Is Your Organization Ready for Value-Based Payment?
In the opening presentation of the National Association of Managed Care Physicians’ Spring Managed Care Forum 2014 in Orlando, entitled “Are You Ready for Value-Based Payment,” Christopher Kalkhof, FACHE, and Amol Navathe, MD, discussed their work assisting healthcare organizations to optimally strive for sustainable business models that will prevent margin erosion during a time when the population of healthcare consumers is increasingly aging and using more resources associated with chronic disease and end-of-life treatments.
Of course this is all happening as administrators attempt to adjust to the Affordable Care Act (ACA), the stated goal of which is to achieve optimal care at minimal costs. Thus, there is an even greater need to develop business models that achieve sustainable margins.
In discussing what future payer contracts might look like, Mr Kalkhof presented a spectrum of examples ranging from the least sophisticated fee-for-service (FFS) contract to collaborations and finally to a fully integrated system of care. Most importantly, revenue is tied to up-front risk-sharing agreements.
To date, the FFS approach has been the most popular. However, this is too highly dependent on volume and population management, explained Mr Kalkhof, and FFS does not appear to be a financially sustainable option for most healthcare organizations.
So Mr Kalkhof’s and Dr Navathe’s clients want metrics. Payers are increasingly demanding them; not asking. Given this challenge, Mr Kalkhof elaborated on risk-based models that focus on the long-term goals of increasing savings and protecting margins while continuously monitoring metrics.
Risk-based cost-sharing models were used to identify which variables needed tweaking. Highlighted variables included utilization rate volume, unit cost, payer payments, and shared savings.
Ultimately, the end goal is the simultaneous transformation of the clinic and the business, according to Dr Navathe. This kind of transformation absolutely requires an outside team that has experience from the perspective of both the business manager and the clinician if they are to successfully achieve alignment.
Mr Kalkhof and Dr Navathe said they are frequently asked by organizations why they should move away from the FFS model; to which the response is, “How are you going to be successful in meeting your contracts?” Other slightly more open-minded healthcare organizations have responded by initiating small clinical changes.
Three exemplary factors affecting cost savings were presented. First, it is critical to achieve hospital alignment with all physicians. Second, in the clinical setting—big savings have been seen in the joint replacement sector, for example, when special focus was placed on pre- and post-op risk management. Lastly, helping patients get care in the proper setting (ie, outpatient, emergency department, urgent care, etc) can create great cost savings as well.
Another useful type of analysis they developed focused specifically on biologicals, which tend to be much more expensive than the average pharmacotherapy. Now, they can help organizations proactively plan how they will implement these expensive drugs.
Mr Kalkhof and Dr Navathe also use various algorithms to identify deviation from evidence-based guidelines and standard clinical assessments. The data they obtain are presented to the physicians and together, they attempt to seek procedural alignment amongst the group of physicians.
According to Dr Navathe, the major risk categories are in product pricing, execution risks, and infrastructure risks. They pride themselves particularly on minimizing the execution risks.
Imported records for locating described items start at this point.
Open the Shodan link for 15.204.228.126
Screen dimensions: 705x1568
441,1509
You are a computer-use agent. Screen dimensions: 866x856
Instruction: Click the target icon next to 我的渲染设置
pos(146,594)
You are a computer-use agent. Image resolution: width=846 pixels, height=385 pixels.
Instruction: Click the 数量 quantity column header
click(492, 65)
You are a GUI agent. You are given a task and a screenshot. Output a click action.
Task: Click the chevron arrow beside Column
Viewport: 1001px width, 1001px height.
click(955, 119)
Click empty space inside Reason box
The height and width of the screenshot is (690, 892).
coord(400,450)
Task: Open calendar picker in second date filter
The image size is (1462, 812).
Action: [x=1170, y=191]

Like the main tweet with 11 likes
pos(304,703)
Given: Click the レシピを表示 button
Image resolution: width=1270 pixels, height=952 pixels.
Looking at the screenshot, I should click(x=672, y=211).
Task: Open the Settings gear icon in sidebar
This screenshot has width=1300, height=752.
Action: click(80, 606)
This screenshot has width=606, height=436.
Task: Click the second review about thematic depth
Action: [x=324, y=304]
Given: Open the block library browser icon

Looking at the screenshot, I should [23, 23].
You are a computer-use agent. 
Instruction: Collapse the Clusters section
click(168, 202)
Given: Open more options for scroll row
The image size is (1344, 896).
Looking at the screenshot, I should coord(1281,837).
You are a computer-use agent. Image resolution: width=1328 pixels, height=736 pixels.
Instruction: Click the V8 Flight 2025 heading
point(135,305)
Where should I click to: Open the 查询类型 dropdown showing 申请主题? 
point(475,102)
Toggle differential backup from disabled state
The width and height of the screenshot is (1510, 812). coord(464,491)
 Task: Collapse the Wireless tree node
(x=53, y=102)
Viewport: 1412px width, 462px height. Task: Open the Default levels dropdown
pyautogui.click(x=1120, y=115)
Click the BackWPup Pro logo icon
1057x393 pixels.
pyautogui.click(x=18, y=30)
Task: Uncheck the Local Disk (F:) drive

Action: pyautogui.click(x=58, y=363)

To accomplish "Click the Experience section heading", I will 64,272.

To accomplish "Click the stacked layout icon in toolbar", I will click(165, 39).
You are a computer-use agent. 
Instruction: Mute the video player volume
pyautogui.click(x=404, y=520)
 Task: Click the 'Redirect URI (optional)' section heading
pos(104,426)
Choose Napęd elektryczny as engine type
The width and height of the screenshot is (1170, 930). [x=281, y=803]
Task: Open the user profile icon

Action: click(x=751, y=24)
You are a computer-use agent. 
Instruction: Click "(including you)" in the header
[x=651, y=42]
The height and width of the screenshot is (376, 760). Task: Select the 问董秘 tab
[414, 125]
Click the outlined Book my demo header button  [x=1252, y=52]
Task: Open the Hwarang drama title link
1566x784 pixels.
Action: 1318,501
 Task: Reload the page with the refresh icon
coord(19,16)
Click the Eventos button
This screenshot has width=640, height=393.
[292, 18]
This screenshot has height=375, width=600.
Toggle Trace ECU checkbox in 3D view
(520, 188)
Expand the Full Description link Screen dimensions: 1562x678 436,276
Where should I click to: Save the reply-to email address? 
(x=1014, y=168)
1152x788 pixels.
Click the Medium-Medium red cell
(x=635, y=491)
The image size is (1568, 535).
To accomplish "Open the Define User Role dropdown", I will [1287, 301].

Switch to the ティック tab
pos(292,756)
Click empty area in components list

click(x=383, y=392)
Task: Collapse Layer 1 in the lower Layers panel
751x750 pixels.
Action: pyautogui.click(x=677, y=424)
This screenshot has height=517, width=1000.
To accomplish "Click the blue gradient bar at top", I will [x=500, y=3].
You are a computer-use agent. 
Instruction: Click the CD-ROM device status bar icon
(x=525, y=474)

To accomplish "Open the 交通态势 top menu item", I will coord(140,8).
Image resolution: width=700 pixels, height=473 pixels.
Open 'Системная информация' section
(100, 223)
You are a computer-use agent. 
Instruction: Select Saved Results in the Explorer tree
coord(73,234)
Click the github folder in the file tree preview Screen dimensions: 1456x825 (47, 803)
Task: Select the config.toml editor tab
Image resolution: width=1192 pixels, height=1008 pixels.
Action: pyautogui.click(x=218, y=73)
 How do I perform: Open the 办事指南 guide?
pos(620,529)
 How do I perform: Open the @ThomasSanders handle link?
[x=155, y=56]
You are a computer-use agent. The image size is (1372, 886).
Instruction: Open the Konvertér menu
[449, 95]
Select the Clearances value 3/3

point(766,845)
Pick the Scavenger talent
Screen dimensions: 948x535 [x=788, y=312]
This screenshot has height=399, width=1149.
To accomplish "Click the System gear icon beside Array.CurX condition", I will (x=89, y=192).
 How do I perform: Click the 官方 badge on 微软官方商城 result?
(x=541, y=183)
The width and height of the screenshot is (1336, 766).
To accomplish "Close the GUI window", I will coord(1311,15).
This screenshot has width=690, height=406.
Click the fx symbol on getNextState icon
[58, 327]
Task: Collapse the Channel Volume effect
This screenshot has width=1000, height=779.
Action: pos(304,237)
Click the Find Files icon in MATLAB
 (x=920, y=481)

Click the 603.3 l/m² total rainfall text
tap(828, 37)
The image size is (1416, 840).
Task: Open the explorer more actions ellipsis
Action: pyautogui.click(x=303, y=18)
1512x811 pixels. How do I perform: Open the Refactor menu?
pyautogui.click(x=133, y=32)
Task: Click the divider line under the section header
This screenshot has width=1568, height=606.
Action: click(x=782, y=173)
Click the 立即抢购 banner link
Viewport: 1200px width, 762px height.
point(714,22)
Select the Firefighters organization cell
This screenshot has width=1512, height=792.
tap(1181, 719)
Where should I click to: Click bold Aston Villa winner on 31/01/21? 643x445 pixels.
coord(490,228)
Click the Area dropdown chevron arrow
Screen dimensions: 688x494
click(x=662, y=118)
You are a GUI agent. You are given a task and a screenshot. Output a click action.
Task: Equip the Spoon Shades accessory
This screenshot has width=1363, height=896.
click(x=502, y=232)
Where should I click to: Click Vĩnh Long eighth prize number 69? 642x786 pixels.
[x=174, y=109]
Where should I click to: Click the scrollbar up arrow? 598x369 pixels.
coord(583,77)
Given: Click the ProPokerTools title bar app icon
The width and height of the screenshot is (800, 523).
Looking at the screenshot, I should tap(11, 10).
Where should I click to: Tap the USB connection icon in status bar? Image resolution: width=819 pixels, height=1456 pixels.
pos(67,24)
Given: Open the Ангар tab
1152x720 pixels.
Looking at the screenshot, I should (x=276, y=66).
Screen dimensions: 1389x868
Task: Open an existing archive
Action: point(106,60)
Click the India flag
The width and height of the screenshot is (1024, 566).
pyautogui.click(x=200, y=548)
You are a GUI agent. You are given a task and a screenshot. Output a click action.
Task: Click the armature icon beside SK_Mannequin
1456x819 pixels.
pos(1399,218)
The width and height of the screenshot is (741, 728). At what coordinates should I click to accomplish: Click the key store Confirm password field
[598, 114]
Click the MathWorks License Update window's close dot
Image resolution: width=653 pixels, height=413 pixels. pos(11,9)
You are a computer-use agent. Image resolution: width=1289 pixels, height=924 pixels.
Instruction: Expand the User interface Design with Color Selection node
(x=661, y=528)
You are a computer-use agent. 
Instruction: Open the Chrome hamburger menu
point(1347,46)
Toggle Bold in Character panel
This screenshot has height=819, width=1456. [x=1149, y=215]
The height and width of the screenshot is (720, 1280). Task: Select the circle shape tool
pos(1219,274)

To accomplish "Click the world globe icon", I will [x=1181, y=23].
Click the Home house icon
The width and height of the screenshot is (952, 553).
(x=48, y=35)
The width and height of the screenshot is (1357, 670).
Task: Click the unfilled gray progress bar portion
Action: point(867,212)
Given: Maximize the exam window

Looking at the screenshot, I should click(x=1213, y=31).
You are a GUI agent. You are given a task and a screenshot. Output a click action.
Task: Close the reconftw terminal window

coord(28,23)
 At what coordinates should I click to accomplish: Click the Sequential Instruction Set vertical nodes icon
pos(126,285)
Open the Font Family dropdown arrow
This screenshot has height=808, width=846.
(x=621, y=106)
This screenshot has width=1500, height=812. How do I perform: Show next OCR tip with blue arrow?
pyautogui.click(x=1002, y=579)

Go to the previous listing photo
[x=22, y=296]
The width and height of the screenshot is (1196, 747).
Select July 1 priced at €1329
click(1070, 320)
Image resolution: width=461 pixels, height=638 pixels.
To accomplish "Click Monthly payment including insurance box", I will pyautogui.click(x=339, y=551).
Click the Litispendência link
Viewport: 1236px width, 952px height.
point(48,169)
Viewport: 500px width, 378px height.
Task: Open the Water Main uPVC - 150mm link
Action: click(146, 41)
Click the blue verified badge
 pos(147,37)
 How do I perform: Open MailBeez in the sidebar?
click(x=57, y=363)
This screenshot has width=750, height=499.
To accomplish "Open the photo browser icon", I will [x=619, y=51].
Much of the bottom-line risk minimization is achieved through obtaining data to help identify areas that need the most attention.
Physician readiness alignment assessment clarifies the next step. The major factors that are essential to leveraging success generally include IT systems, quality metrics, physician alignment, care coordination, finance underwriting, contract networking, and patient engagement. Proper patient engagement in particular significantly impacts on chronic disease management and end-of-life treatment.
At the end of the session, an audience member pointed out that these efforts have been undertaken many times before; and they asked how this time would be different. According to Dr Navathe, the difference is that many past attempts focused solely on obtaining the data, and that’s where the efforts stopped. Mr Kalkhof and Dr Navathe have taken the next step and widened the focus to include integration of all of the cogs in the healthcare system.